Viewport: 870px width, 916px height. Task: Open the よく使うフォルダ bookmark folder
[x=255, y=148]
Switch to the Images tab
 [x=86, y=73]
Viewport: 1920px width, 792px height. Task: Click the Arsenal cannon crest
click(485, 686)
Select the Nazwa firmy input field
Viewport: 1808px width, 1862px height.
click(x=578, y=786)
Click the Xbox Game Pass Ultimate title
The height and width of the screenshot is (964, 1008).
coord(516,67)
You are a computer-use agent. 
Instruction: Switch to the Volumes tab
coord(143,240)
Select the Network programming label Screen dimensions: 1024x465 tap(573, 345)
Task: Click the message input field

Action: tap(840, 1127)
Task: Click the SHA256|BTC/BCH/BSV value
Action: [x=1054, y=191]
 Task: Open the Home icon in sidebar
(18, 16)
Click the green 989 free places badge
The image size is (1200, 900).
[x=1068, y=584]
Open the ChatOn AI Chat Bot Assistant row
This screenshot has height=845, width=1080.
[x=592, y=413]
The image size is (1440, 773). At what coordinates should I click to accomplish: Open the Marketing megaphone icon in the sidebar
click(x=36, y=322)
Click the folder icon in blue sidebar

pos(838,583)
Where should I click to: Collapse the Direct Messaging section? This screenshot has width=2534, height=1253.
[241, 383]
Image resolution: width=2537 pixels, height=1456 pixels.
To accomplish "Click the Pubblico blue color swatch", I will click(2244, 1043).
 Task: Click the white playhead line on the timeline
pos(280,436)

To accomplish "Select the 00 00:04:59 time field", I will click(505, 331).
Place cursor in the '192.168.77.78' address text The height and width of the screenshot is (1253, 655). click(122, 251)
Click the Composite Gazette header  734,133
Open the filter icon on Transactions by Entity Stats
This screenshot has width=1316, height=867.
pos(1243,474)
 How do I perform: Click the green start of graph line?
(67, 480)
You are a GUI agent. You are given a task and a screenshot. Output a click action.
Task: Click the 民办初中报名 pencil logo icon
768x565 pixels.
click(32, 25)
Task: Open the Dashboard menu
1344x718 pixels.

DIRECTIONS ▸
Could you copy out every one of the rows above, word for word and character for character?

SOLUTION FOR THIS PROBLEM ▸
Viewport: 870px width, 916px height. Task: Open the よく使うフォルダ bookmark folder
[x=255, y=148]
Switch to the Images tab
 [x=86, y=73]
Viewport: 1920px width, 792px height. Task: Click the Arsenal cannon crest
click(485, 686)
Select the Nazwa firmy input field
Viewport: 1808px width, 1862px height.
click(x=578, y=786)
Click the Xbox Game Pass Ultimate title
The height and width of the screenshot is (964, 1008).
coord(516,67)
You are a computer-use agent. 
Instruction: Switch to the Volumes tab
coord(143,240)
Select the Network programming label Screen dimensions: 1024x465 tap(573, 345)
Task: Click the message input field

Action: tap(840, 1127)
Task: Click the SHA256|BTC/BCH/BSV value
Action: [x=1054, y=191]
 Task: Open the Home icon in sidebar
(18, 16)
Click the green 989 free places badge
The image size is (1200, 900).
[x=1068, y=584]
Open the ChatOn AI Chat Bot Assistant row
This screenshot has height=845, width=1080.
[x=592, y=413]
The image size is (1440, 773). At what coordinates should I click to accomplish: Open the Marketing megaphone icon in the sidebar
click(x=36, y=322)
Click the folder icon in blue sidebar

pos(838,583)
Where should I click to: Collapse the Direct Messaging section? This screenshot has width=2534, height=1253.
[241, 383]
Image resolution: width=2537 pixels, height=1456 pixels.
To accomplish "Click the Pubblico blue color swatch", I will click(2244, 1043).
 Task: Click the white playhead line on the timeline
pos(280,436)

To accomplish "Select the 00 00:04:59 time field", I will click(505, 331).
Place cursor in the '192.168.77.78' address text The height and width of the screenshot is (1253, 655). click(122, 251)
Click the Composite Gazette header  734,133
Open the filter icon on Transactions by Entity Stats
This screenshot has width=1316, height=867.
pos(1243,474)
 How do I perform: Click the green start of graph line?
(67, 480)
You are a GUI agent. You are given a task and a screenshot. Output a click action.
Task: Click the 民办初中报名 pencil logo icon
768x565 pixels.
click(32, 25)
Task: Open the Dashboard menu
1344x718 pixels.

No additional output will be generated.